In general I think it's fine to use Coulomb's law as an approximation in this case because the proton is much heavier than the electron and so we can just stay in the proton's reference frame and let the electron fall in from infinity (and we're ignoring QM and just doing relativistic EM here). We could also switch to a tritium nucleus and make it a bit better of an approximation, or indeed add a whole bunch more neutrons and get lucky that they don't beta decay to make it an arbitrarily good one. It is true that if the proton starts moving that you will no longer have a pure Coulomb field with respect to the original reference frame, as after a Lorentz boost the E field gets squished into the transverse direction somewhat, and you'll gain a B field swirling around the proton...
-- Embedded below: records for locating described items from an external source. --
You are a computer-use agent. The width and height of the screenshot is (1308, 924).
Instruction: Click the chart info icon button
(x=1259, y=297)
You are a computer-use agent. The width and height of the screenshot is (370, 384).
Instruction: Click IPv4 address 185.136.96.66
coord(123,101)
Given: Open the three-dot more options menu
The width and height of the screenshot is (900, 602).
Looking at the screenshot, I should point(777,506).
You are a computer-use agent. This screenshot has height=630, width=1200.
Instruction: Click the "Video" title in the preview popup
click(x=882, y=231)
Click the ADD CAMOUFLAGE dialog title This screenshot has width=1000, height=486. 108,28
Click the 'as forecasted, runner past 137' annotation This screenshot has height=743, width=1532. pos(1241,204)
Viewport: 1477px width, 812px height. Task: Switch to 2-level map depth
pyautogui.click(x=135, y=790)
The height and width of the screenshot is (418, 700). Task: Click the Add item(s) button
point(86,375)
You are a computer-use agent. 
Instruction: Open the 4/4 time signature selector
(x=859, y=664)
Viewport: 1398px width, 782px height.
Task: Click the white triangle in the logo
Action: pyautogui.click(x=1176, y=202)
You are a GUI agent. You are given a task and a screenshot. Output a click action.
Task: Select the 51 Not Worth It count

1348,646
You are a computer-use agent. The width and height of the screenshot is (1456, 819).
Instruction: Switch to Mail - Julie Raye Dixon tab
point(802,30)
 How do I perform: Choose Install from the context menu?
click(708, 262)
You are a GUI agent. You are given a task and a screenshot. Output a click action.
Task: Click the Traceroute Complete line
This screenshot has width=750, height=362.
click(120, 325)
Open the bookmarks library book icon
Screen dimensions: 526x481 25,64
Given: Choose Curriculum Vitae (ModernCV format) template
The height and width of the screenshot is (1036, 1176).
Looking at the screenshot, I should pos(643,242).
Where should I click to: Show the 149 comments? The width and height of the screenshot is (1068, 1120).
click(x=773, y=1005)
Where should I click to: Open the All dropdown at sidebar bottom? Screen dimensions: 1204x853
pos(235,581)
Staying with the frozen proton approx, if we plug numbers in we get quite a bit of energy: set the proton radius r_p to 1E-15, and we get U = q_e^2 / ( 4 \pi \eps_0 r_p ) ~ 1.4 MeV, or a gamma of about 4, so yeah, it would be moving faster than c if we stayed with Newtonian mechanics. But there's another wrinkle: the 1.4 MeV of liberated potential energy won't all go into the electron's relativistic kinetic energy, because it is accelerating like crazy, especially in the final femtometers, and that acceleration (essentially Bremsstrahlung, although its not braking here) will generate an intense pulse of EM radiation as well - a decent fraction of the 1.4 MeV will go into that instead. You could perhaps estimate how much using the Larmor formula (in general calculating this radiation reaction force precisely becomes very complex, because the excitation of the EM wave modifies the acceleration, which modifies the excitation of the EM wave etc... And, now looking on Wikipedia, I'm not surprised to see that the first QM version of the calculation was done by Sommerfeld).

So yeah, the electron will zip through the proton, with much of the potential energy converted to an EM pulse that zips off to infinity, and so the electron is now bound to the proton, and will continue to zig zag back and forth, emitting more radiation until it comes to a rest inside the proton. So yeah, we do need QM after all.

[tgarrett]

To follow on a bit, the wikipedia article: https://en.wikipedia.org/wiki/Bremsstrahlung links to a paper by Weinberg: https://arxiv.org/abs/1903.11168 and a quick skimming shows that he's perfectly happy to use the Coulomb field as an approximation...

[greysphere]

Thanks for the explanation of some of the interactions I was missing! It's amazing the complexity of what's basically the simplest setup one could think of.

[pdonis]

> so the electron is now bound to the proton

This is extremely unlikely unless the relative motion is very slow, or, to put it another way, the total center of mass energy is very close to the rest energy of electron + proton, so there is a significant probability amplitude for capture into a bound hydrogen atom.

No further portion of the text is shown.